Face to face, skin on skin, burning in more than one way, I slide down your chest and envelop your cock in my mouth, startled by the size and the hardness, feeling you sway as your knees almost give way, feeling your hands tangle in my hair. I pause to look up and see you leaning back, eyes closed, and I glory in my temporary possession of so intimate a part of you. Then you gently extricate yourself, sinking to your knees and pushing me onto my back on the plush red carpet. I happily comply, posing for you, stretching my arms out over my head and arching my back, smiling at you as you kneel between my legs. I place one booted foot against your shoulder and you smile, so warmly that I feel myself dissolve impossibly further, and unlace it, kissing the calf at the side of your face, stroking the inside of my thigh in a way that almost stops my breathing. And then, my bare foot still on your shoulder, the other leg wrapped around your hip, you grasp me by the hips and plunge into me -- or perhaps it's that you lift and then impale me onto you -- in a single thrust. The sensation is exquisite -- so intense, almost painful, so overwhelming, that my vision swims. It is as if I was mortal again -- except that I'd never had a chance to do this as a mortal. It is as if the whole of nature were sweeping over me in your person. I am, in this instant, alive again.
Swept ashore on the crest of what seems a tidal wave of orgasm, I come to rest on the carpet before the fireplace, glowing like one of the embers in the grate, loving the feel of you shuddering to stillness inside me, loving the feel of you on top of me, your face buried in my neck. I've had the idea already, of course. But this brings it even more forcibly to mind. What a companion you'd make. But there are no words in this moment. Shuddering sighs from us both, and the crackle of the flames, the smell of the woodsmoke mingling with the bitter-herb smell of your sweat. I lie with you inside me, more contented than I can ever remember being, even before. And then, like magic, like a macrocosmic symbol of the thing I want more and more to do to you, I feel you coming alive inside me again -- bigger, harder, more urgent than before.

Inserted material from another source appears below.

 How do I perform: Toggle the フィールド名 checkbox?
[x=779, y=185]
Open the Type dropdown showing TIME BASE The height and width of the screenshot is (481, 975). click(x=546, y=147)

I can hear you listening to my breath, to the rhythm of my heart, waiting for me to come again, making it happen, so connected that it's as if we're joined down there. Every inch of you is like a furnace, warming me, heating me more and more. We come at once, my lips against the side of your neck, shuddering with the intensity of it, and you collapse briefly, hiding your face in my hair. After a time during which we do nothing but breathe and hold one another, you lean up on an elbow and look into my eyes.We smile, and it is as if our gaze were somehow palpable, connecting us physically even more than we already are.

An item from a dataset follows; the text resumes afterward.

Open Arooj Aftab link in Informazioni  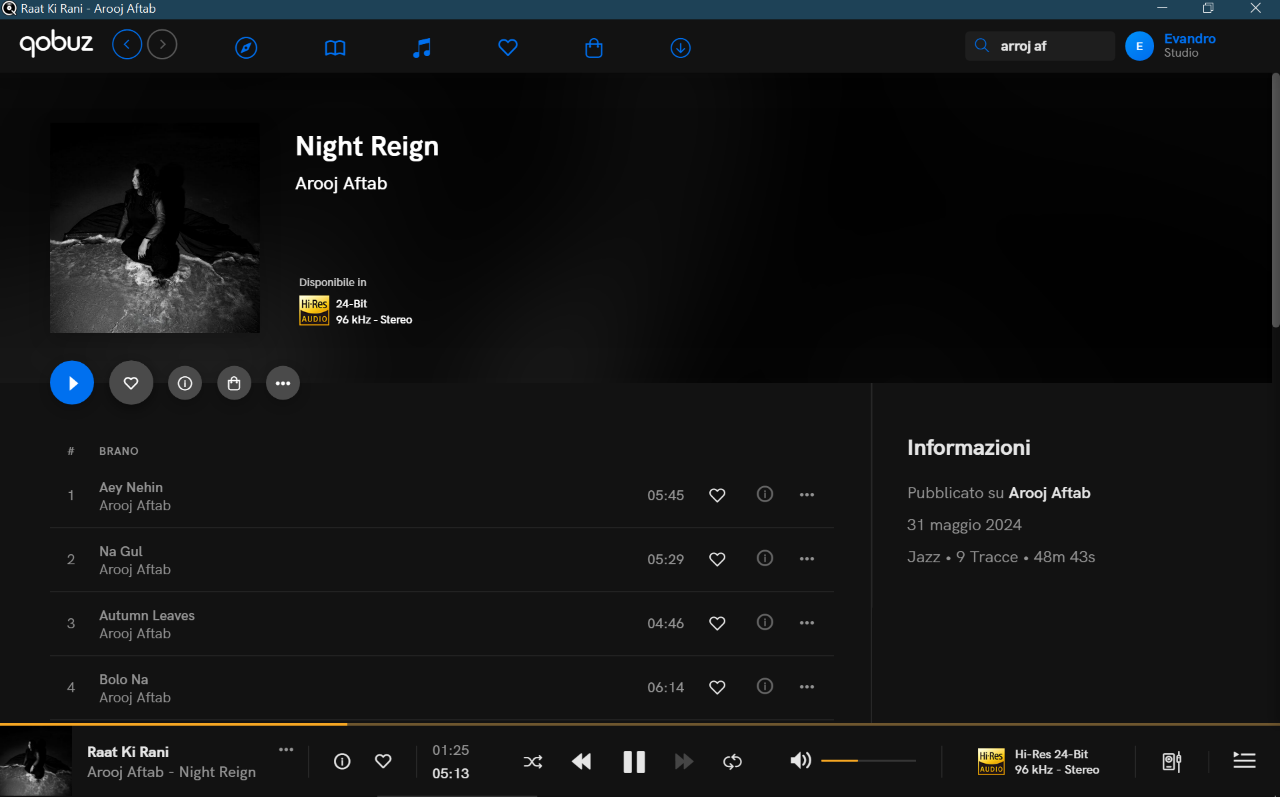(1049, 493)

"How would you like to live forever?" I ask.
No use in beating around the bush.
"How would I like what?"
You lean over me, still smiling, your long hair swooping over your shoulder like a dark wing.
"To live forever."
"Fine. And would you have a wee ring that could grant me wishes, or perhaps a magic carpet to take us to Fairyland in a year and a day?"
You're laughing at me. It pisses me off.
I eye the ceiling speculatively. My study had originally been part of a tower, and the ceiling here is so high along the outer wall that it disappears into the shadows. I sit up, dislodging you, ignoring the growl of protest.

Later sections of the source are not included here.